The album was already mostly recorded when the Kickstarter campaign began, funded by the band members taking normal day jobs. “Tom was doing some picture research stuff, which is what he did before the band,” says Henry. “I had a terrible sales job, but I used to drive quite a long way to get there and I came up with quite a few good songs while I was in the car, so even that was quite good.

“In the past, the overwhelming need to make money to pay the rent fuels the need to make the music, and then the music becomes something different. This time we wanted to take that element out and basically do it as a hobby; to write music that we like. Also, standing in a room five days a week trying to come up with music together is quite depressing.
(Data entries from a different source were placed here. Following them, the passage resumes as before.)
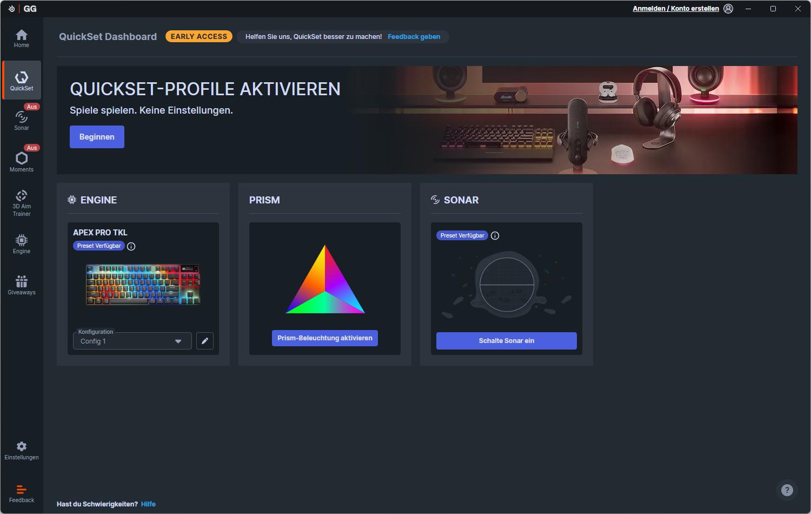Click the Apex Pro TKL keyboard image
The width and height of the screenshot is (811, 514).
tap(143, 285)
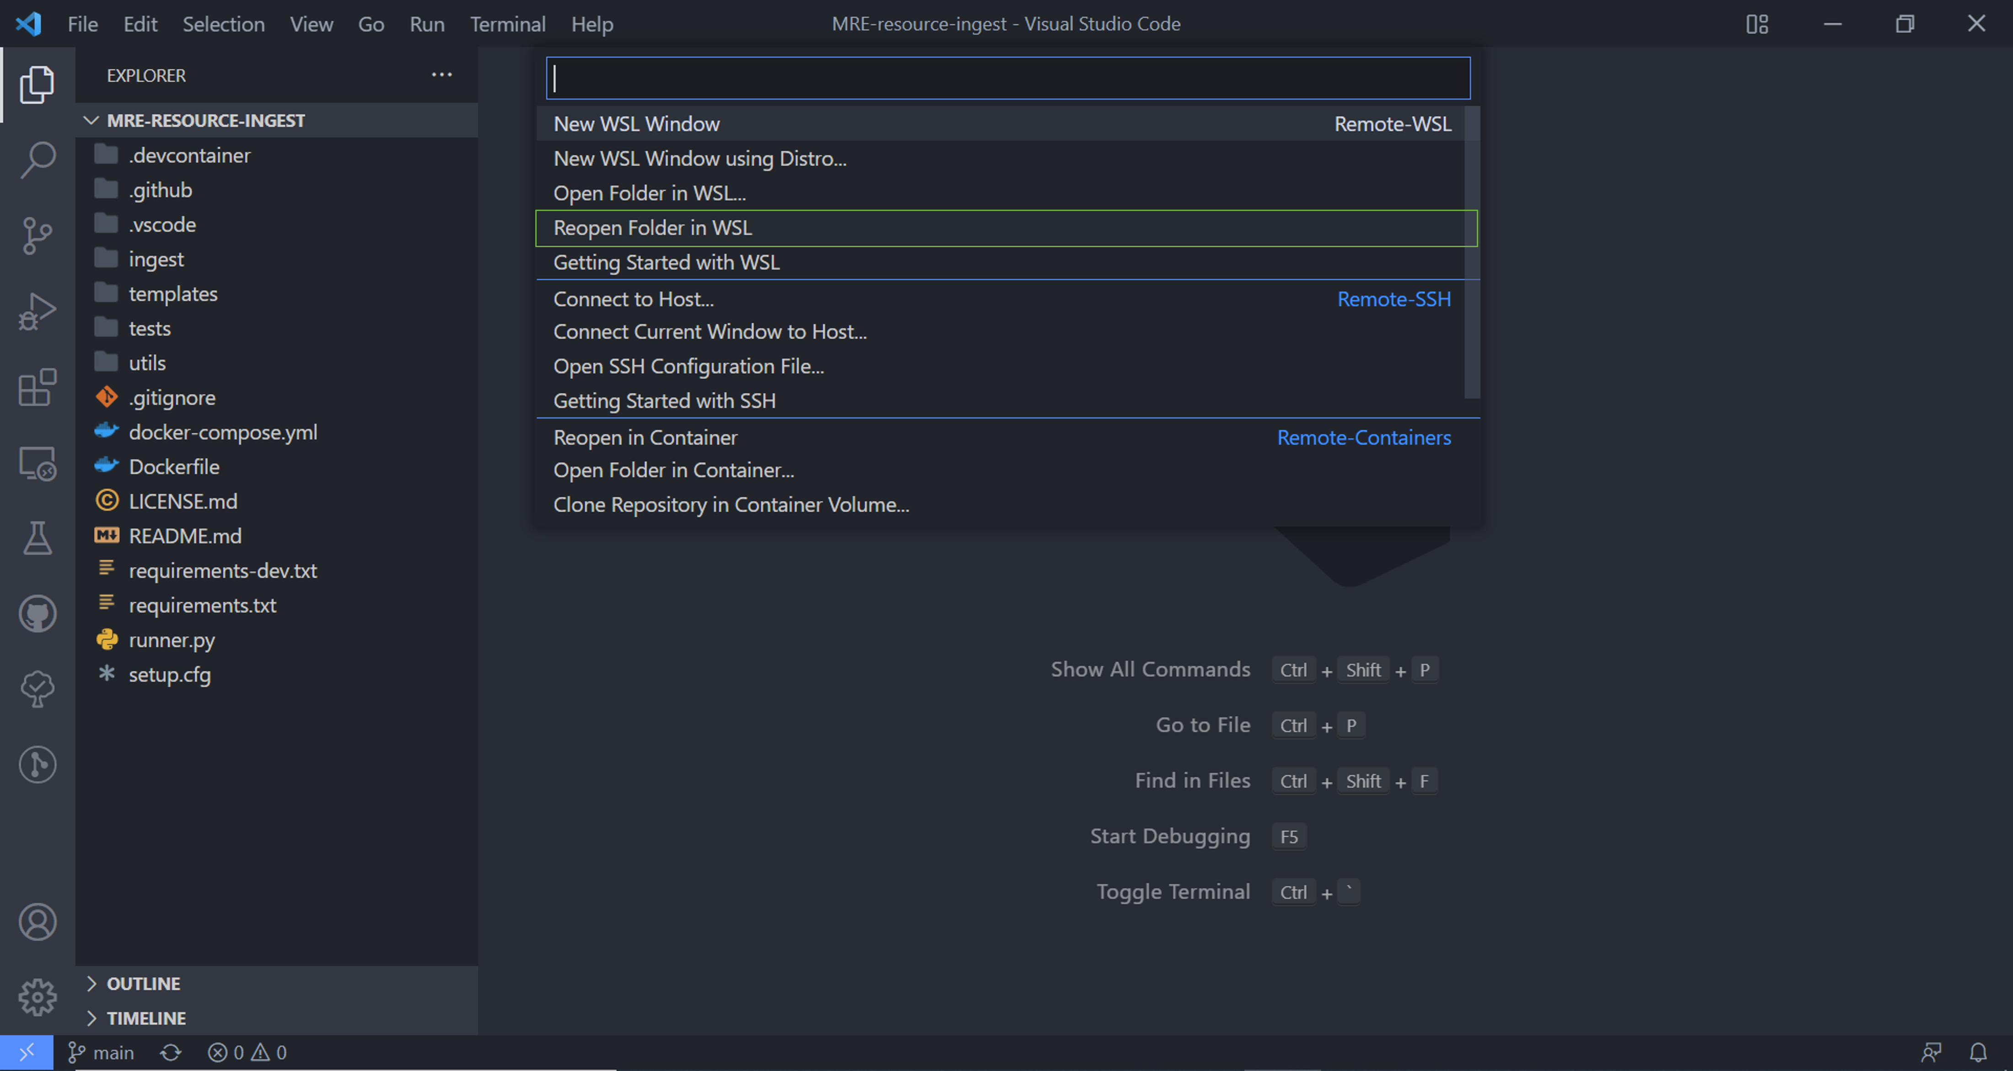Select Reopen Folder in WSL
This screenshot has width=2013, height=1071.
click(1006, 227)
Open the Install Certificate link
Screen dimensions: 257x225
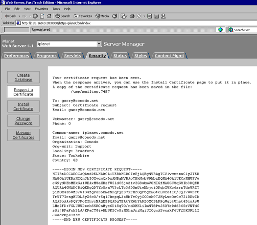[23, 106]
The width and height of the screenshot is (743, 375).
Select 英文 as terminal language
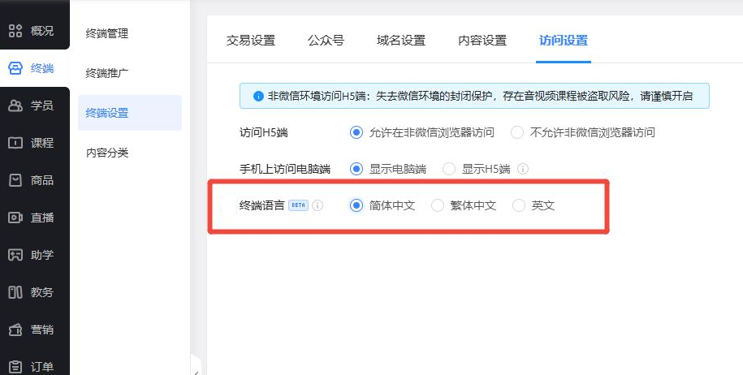(x=519, y=205)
It’s better to be apart and think of ideas, have time to yourself to let things grow in your mind.”

The growth of Sick Octave from the last album, 2011’s Ornaments From The Silver Arcade, is evident: discordant synth solos and thick layers of eerie atmospherics have smothered the perkier, poppier stylings of their earlier stuff. “This is the first album I can genuinely say I’m proud of,” says Henry. “And I can listen to it. I’ve not had that before.”

You can’t listen to any of your other albums? “Well, I can, but I wouldn’t.” Are there songs in your back catalogue that you hate? “Yeah. Sometimes we’ve written a song and sent it to the record company people and they’re like: ‘that’s the single’. Then you play it again and you think: ‘I fucking hate this song. This is a bullshit indie song but it’s poppy and that’s why they like it.’ So you say that you don’t want to put it on the record and they tell you that if you don’t, you’ll regret it. And they’re right in a way: it is a single; people like it and they play it. But then there is a very specific perception of us from that one single.”
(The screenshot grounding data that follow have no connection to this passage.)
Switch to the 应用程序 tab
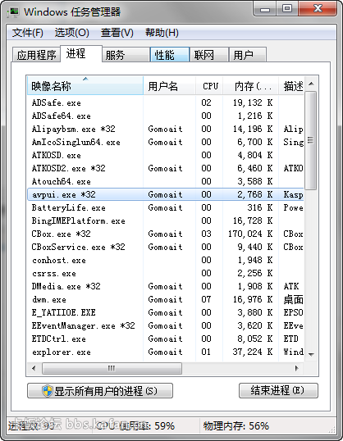343x441 pixels. (36, 55)
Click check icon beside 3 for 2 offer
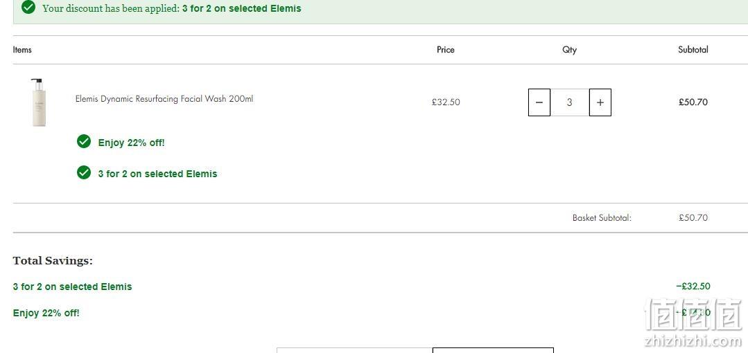The height and width of the screenshot is (353, 748). [x=83, y=172]
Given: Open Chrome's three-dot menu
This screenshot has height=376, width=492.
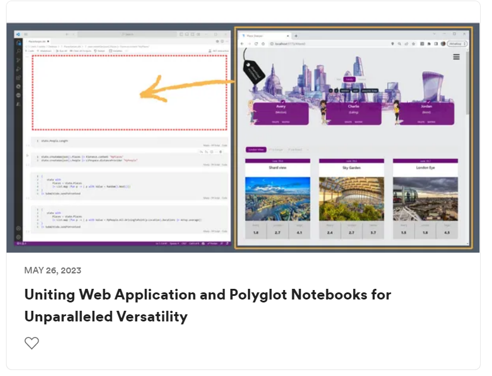Looking at the screenshot, I should click(x=465, y=43).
What single in particular? “Up all night. And Dyed in the Wool. Which is on our second record, [Superabundance] which I really like, apart from these moments of shit pop. I mean, they’re not bad: the production is pretty rocking but they’re just not really what we meant. But we wrote them so it’s our own fault.”

“We have to play some old stuff because we’re not complete bastards.”
– Henry Dartnall of Young Knives

Talking to Henry, an impassioned, eloquent, sweary and forthright man, it becomes apparent that The Young Knives have a point to prove. It might be just to themselves – to prove they are better than they have been persuaded to be thus far. And that’s when the tweed came up.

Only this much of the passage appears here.